[Collection entries]
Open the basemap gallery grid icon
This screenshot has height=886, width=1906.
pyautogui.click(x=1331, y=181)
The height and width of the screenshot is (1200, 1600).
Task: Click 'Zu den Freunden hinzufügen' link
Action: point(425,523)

Assignment
An exact copy of every record above is what's needed here.

Output for this exercise
Open the basemap gallery grid icon
This screenshot has height=886, width=1906.
pyautogui.click(x=1331, y=181)
The height and width of the screenshot is (1200, 1600).
Task: Click 'Zu den Freunden hinzufügen' link
Action: point(425,523)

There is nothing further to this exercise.